Minimally Invasive Treatment Options
When time does not resolve the issue, the next step is to attempt one of the minimally invasive treatments available. Our eye surgeons are experienced with new techniques that can solve your condition without an intrusive surgery:
- Dilation, probing and irrigation: As mentioned above, this may also be used as a diagnostic test to identify the cause of the blockage. During this treatment, the tear duct opening is gently widened using a special dilation instrument. Then a tiny, thin probe is inserted through the opening and threaded through the entire tear drainage system until it exits via the nose. This treatment is usually very successful when used on infants and adults who have a blocked tear duct as a result of a constricted puncta. After the treatment, antibiotic eye drops may be prescribed to minimize the risk of infection.

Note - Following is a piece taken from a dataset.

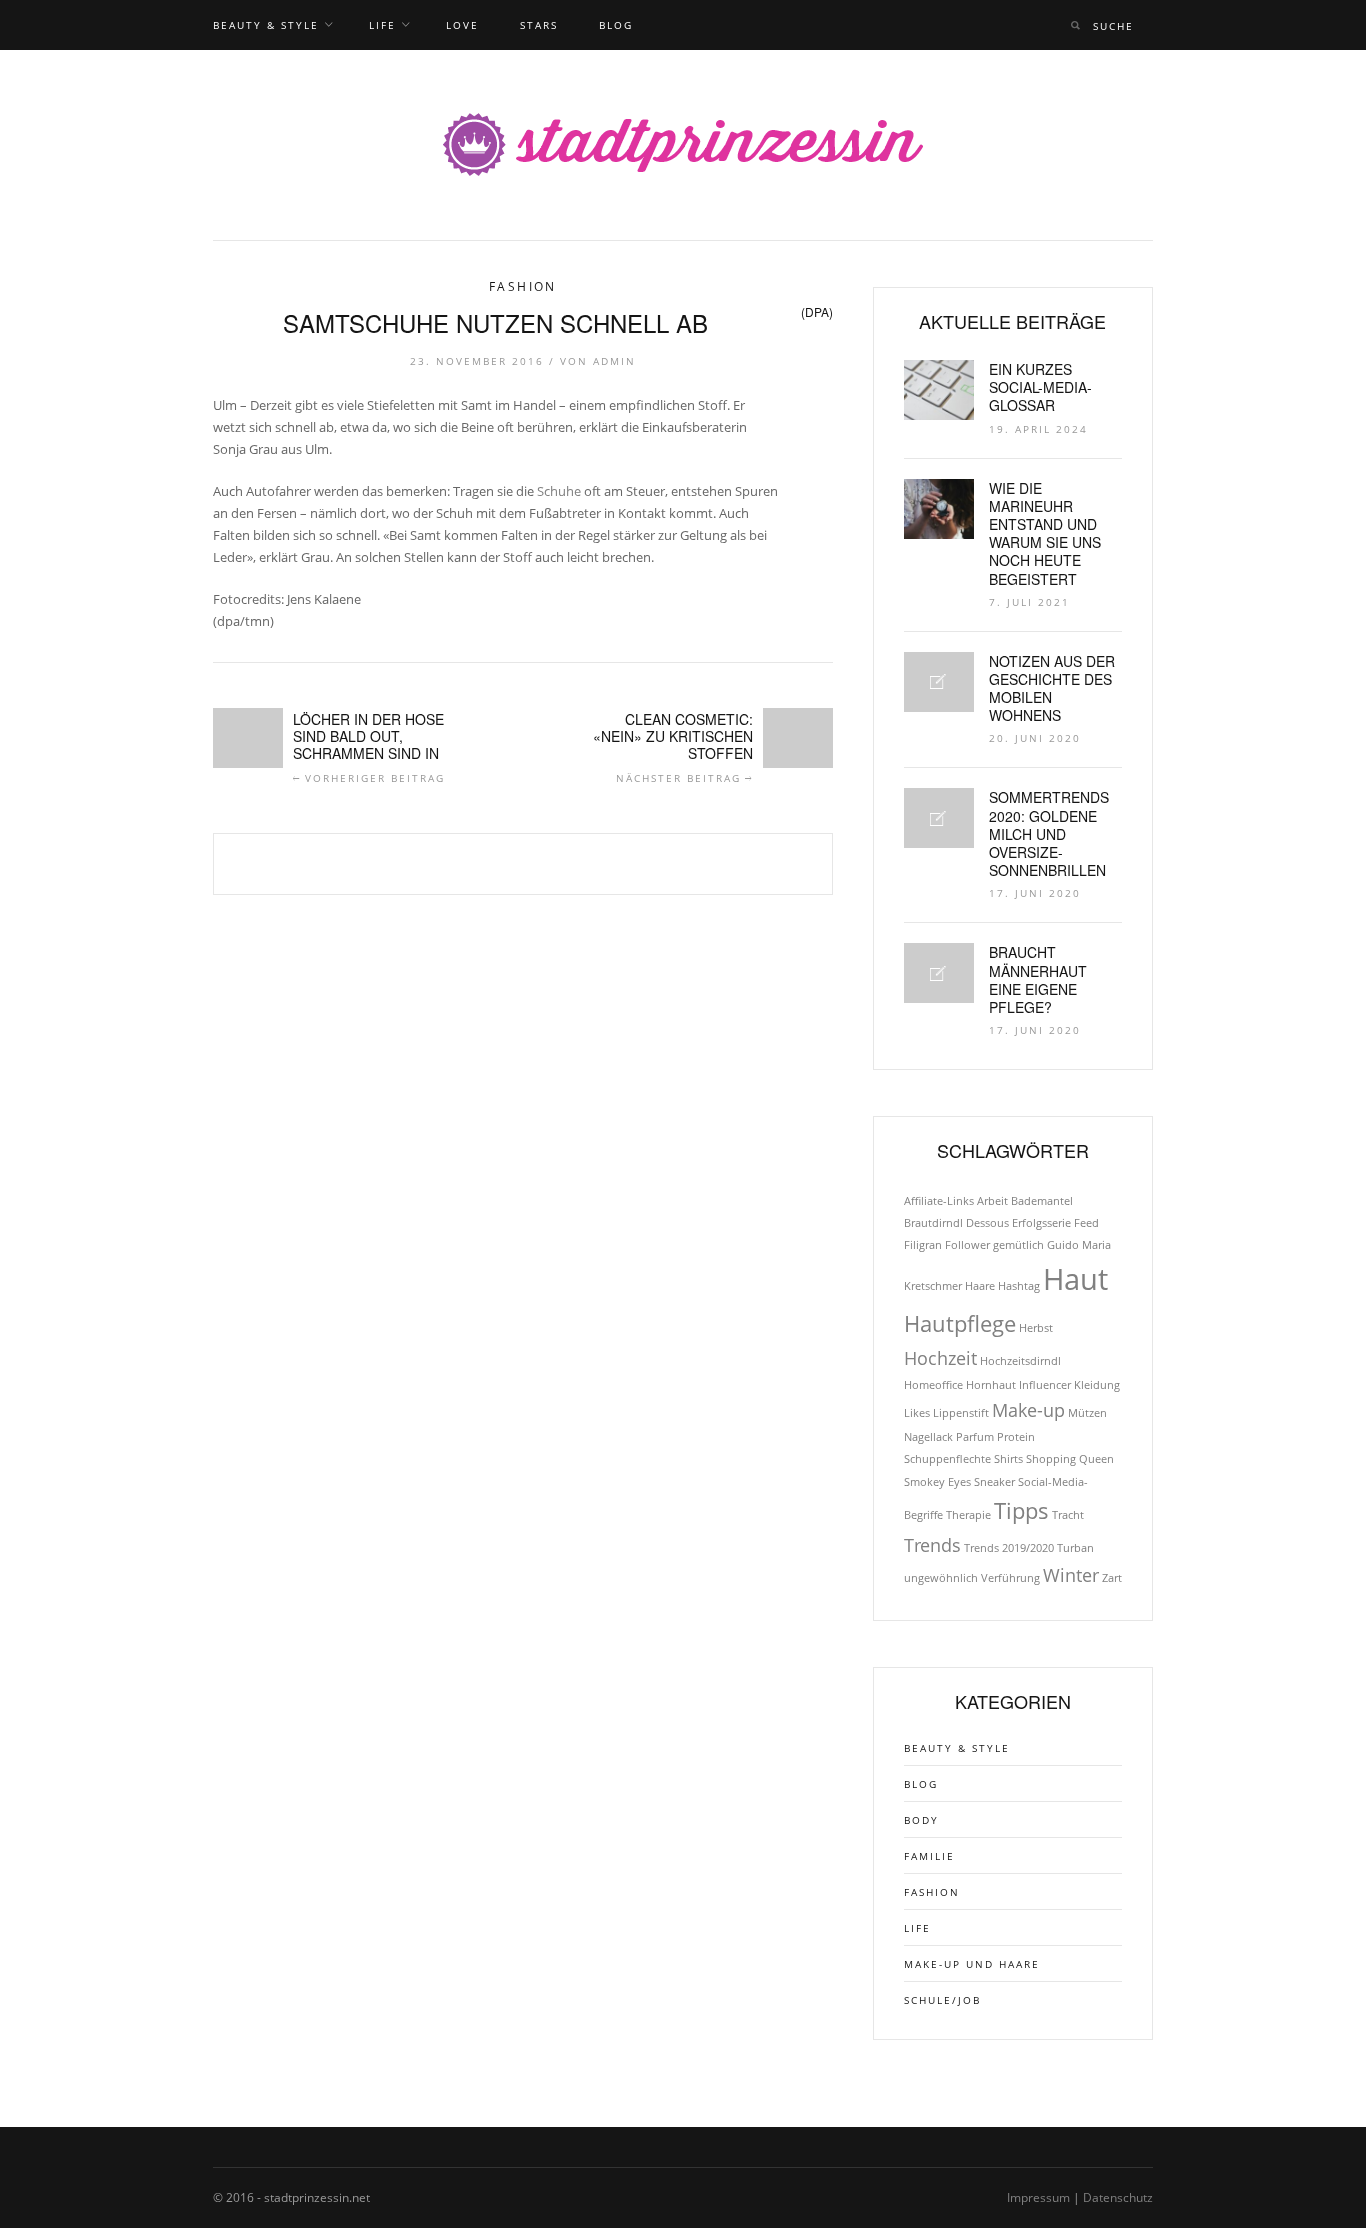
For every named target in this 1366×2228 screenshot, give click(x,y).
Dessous (987, 1223)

- Balloon catheter dilation: This treatment may be performed if tear ducts are blocked due to scarring or inflammation. During the procedure, a small catheter with a balloon on the tip is inserted into the lower nasolacrimal duct via the nose. Once the catheter is in place, the balloon is inflated and deflated, which serves to widen the passage to remove the blockage.
- Stenting or intubation: During this treatment, a small tube is threaded through one or both of the punctual openings and passed through the tear drainage system until it exits through the nose. The tubes are then left in the eye(s) for up to 3 months.
When is Surgery Necessary?
Surgery should only be performed if a less invasive treatment did not resolve the blocked tear duct. Dr. Wenjing Liu sees many patients each year with similar conditions and will prepare a personalized treatment plan for you to give you the best possible outcome.
Dacryocystorhinostomy, the surgical technique used to resolve blocked tear ducts, can be performed under general or local anesthesia. The goal of this surgery is to create a new passageway for tears to drain into the nose. The new passageway will bypass the nasolacrimal sac completely, as this is the most common site of persistent blockages that cannot be resolved through less invasive methods. Stents or tubes are used to hold the newly created passageways open while the body heals, which can take up to 3 months.
When performed by one of our skilled eye surgeons, dacryocystorhinostomy can be a very effective treatment for blocked ducts. Because the surgery addresses such a delicate and important facial structure, it is important that it is performed by an ophthalmologist or eye surgeon who is highly experienced at performing dacryocystorhinostomy, particularly an Oculoplastics specialist.